Production Managers know how film production works, usually from years of working in hastily furnished offices and crowded trailers, as well as a resume that includes working on-set for several departments and pretty much every role in the Production Department. They have great people-skills, quite often in a charming but distant Human Resources kind-of-way. They are confident leaders, communicate well (and often) and work to get the most out of their budget through their extensive contacts and negotiating skills. They are detail-oriented with a multi-tasking mindset and usually fanatics about organization, realizing that they have so many tasks on their plate that if anything slips through the cracks it will cost them time and money. They have a skill-set and experience that relates to budgeting, scheduling, accounting and administration. They ask a lot of questions and give more answers.

The primary responsibility of a PM is the budget, quite often creating it after development and always managing it throughout production and into the post-production audit. Creating a budget is where their years of experience becomes valuable. A PM understands general costs for labor, gear and a thousand other things that a set needs to function properly. They usually have working relationships with the major unions that represent the craftspeople who make a film and are up-to-date with any tax credits or other incentives that might be available and how to maximize those benefits.

So, from the minute a PM is hired, they are tracking the budget. They want to know exactly how much they’ve spent and how much they’re projected to spend, accurately, at any time because it will affect the decisions that they make. While they keep a lot of the generalities in their head for moment-to-moment use, they usually have a team that helps them in this task; the accounting department and their team of Production Coordinators and office staff. Every invoice will run through the PM’s office, to be coded into the right category of the budget before heading to accounting to be paid. On smaller productions, there may not be an accounting department so these tasks will fall to the PM or a Producer who is coordinating these aspects of production. In any situation, communication, as with everything on a film, between these two departments is paramount. Everyone needs to be on the same page.
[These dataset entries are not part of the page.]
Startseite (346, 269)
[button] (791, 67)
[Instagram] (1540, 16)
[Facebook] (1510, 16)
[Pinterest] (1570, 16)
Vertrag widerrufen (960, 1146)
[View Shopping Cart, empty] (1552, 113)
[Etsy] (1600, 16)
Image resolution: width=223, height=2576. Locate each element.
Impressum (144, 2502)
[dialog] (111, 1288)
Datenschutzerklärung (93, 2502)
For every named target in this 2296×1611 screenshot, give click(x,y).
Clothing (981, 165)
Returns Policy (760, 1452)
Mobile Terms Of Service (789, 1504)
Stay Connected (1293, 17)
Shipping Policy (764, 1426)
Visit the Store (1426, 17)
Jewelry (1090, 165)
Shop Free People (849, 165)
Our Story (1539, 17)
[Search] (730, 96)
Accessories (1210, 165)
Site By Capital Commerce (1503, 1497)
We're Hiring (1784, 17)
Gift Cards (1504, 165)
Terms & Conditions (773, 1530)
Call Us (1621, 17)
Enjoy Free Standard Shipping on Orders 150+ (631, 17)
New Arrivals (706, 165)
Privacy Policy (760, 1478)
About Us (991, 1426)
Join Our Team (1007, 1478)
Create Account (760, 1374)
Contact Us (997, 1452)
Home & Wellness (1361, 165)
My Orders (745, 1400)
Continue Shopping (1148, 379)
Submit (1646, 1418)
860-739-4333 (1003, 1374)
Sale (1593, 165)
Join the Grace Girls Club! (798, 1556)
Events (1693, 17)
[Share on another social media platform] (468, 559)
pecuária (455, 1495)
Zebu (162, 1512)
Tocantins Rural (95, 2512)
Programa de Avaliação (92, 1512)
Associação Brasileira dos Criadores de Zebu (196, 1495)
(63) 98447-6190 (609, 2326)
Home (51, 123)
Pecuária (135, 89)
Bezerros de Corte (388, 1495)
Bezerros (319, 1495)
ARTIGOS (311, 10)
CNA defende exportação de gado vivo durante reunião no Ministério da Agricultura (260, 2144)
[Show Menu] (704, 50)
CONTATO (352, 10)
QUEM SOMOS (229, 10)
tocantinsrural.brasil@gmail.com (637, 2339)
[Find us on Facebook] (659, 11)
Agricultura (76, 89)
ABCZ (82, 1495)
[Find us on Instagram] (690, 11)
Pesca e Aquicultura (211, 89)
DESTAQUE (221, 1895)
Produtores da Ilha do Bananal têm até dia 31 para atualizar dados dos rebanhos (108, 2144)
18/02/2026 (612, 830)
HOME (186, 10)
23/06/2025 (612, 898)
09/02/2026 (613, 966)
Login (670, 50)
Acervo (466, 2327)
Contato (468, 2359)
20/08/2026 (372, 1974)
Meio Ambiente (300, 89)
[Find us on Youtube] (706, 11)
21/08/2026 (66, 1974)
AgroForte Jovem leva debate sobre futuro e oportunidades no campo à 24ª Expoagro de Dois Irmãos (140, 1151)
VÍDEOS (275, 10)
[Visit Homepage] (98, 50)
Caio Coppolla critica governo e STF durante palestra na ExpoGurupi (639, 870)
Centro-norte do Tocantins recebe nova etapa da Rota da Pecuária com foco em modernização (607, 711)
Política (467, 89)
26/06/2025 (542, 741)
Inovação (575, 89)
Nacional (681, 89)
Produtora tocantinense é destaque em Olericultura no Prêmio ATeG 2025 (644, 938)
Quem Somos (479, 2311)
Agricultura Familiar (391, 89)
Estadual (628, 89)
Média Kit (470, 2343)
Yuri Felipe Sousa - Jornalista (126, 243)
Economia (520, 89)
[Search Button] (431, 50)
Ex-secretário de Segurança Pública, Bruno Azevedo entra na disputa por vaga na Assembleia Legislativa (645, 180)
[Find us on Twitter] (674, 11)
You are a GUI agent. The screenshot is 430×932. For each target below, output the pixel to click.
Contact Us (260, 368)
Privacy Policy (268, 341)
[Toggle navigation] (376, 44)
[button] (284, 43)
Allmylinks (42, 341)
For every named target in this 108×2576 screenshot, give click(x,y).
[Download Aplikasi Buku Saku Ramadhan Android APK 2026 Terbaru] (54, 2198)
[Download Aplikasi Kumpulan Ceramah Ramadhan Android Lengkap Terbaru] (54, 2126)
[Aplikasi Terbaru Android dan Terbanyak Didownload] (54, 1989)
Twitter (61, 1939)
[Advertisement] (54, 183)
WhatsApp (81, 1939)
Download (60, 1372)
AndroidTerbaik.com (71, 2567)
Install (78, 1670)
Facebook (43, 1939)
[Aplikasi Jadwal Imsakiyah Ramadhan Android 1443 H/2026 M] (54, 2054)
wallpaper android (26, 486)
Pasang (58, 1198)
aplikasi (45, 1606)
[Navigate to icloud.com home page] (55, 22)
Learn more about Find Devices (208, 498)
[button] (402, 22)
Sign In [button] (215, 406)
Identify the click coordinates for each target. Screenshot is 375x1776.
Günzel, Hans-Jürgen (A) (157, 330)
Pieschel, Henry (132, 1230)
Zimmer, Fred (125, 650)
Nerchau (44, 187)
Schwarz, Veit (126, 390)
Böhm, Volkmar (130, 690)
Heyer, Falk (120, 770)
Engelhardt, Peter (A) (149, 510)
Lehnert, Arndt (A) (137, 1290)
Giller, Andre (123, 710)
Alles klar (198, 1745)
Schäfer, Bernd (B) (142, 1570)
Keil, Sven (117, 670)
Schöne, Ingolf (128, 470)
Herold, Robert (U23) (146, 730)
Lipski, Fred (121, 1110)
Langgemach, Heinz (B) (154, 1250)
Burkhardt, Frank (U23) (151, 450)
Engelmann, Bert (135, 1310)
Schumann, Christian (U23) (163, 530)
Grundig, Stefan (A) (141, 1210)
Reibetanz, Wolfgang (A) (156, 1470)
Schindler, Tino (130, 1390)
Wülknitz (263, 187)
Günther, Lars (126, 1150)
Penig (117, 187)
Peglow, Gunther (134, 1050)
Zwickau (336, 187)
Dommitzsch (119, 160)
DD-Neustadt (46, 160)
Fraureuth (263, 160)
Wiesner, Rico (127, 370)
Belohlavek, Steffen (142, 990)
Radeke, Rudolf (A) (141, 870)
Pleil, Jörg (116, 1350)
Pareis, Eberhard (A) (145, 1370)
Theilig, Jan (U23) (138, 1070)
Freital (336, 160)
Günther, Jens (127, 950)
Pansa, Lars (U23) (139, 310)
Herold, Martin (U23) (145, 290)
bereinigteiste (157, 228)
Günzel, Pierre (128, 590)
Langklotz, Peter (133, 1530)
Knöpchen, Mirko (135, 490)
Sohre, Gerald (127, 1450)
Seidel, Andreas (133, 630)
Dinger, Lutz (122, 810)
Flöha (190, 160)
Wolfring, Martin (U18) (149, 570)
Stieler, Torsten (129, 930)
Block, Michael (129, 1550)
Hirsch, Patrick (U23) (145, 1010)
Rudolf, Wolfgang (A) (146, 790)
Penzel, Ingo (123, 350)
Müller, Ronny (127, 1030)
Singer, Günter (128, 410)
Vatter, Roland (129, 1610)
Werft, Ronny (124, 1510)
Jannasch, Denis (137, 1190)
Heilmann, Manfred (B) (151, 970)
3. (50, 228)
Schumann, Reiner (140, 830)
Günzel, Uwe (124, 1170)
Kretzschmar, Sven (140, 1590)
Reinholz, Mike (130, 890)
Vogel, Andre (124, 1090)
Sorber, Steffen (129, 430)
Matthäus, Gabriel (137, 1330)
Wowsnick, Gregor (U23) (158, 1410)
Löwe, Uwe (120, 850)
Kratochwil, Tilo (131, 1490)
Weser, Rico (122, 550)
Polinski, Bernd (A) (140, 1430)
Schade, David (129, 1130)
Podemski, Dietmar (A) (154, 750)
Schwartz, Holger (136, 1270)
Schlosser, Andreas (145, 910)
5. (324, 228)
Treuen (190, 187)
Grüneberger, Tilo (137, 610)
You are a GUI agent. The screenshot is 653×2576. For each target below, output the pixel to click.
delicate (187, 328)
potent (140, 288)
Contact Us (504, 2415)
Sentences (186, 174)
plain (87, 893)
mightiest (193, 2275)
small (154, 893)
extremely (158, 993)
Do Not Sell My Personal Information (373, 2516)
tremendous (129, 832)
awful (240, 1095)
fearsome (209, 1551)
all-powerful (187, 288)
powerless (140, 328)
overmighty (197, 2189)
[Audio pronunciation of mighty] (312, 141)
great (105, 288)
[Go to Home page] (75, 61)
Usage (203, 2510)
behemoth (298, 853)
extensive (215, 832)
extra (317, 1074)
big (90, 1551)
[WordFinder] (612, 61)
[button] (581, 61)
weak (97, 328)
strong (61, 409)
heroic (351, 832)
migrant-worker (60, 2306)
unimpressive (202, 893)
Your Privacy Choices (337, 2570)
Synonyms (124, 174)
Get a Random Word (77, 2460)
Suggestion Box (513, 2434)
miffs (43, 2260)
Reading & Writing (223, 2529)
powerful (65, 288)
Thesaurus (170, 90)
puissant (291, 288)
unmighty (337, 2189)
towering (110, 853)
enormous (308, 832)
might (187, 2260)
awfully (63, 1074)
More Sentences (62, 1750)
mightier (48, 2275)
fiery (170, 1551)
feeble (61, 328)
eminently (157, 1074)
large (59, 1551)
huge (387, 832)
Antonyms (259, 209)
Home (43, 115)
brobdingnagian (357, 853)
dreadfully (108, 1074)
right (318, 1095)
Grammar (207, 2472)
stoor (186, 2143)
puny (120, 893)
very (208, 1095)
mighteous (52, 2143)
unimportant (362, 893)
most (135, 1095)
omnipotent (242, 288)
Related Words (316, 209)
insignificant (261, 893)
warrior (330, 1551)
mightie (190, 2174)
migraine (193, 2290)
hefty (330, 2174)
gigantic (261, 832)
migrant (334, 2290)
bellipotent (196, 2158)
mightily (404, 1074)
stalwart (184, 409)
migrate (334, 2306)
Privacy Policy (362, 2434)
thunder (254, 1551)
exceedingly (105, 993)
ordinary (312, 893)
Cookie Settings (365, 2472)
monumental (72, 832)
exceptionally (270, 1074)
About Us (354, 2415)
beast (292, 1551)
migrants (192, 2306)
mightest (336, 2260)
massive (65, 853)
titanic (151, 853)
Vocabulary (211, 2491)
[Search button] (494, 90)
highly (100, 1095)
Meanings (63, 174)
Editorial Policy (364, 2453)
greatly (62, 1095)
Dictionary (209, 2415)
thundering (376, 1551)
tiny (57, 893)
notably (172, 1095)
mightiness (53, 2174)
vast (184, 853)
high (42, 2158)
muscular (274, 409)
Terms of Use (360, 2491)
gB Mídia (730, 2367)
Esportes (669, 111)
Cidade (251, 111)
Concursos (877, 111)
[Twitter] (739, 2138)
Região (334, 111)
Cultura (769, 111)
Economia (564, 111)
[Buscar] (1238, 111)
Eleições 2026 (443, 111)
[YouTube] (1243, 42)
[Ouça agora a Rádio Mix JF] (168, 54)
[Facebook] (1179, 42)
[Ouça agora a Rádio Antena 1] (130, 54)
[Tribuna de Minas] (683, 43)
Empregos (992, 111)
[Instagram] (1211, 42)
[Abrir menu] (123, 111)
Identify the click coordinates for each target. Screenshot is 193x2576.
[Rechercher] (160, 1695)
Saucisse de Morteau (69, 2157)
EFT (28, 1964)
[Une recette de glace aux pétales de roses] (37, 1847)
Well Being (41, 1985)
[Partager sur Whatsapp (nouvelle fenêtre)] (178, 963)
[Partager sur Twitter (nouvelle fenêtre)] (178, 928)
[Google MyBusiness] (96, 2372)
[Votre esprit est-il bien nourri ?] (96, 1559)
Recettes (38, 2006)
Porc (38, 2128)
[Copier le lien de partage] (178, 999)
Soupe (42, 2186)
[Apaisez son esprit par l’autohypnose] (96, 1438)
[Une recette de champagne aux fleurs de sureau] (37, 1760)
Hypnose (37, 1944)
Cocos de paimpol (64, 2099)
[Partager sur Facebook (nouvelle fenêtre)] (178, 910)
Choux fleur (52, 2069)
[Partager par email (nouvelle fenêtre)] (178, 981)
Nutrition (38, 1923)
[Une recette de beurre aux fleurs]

Finally, PMs are leading the production. While they are focused on the budget, they do this keeping in mind the organic structure of production, understanding that many of the smaller problems there can result in reduced efficiency. Productions are made up of progressively smaller groups of teams and teams are made of people. People make films. While they may deal with any number of people problems that come up, it isn’t always with money on the mind. Sometimes, they are concerned with craft services or the quality of lunch, emphasizing safety on a particular day, rewarding a crew member who pulled off the impossible, a specific personnel matter or person who’s changing the mood on-set. All of these challenges may find their way to a PMs desk in one way or another, either directly or when having discussions with key crew members and the Production Department team. It’s important to recognize that solving people problems leads to a happier, more productive set, which leads to saving money in the end. So, the eye’s always on the prize--coming in at or below budget and getting the most out of every penny spent.

The most successful PMs, like your ADs, are able to deal with making a lot of decisions, big and small, easy and tough, about almost everything that’s happening on set. It’s when to fire someone, when to add an extra day and how to massage the budget, when to reign in key crew members, helping the cast deal with circumstances and changes, dealing with the location contact who’s gone off the range, placating police and fire officers and a myriad of other tasks and situations. Their experience, working style, talent and persistence are essential to a successful production.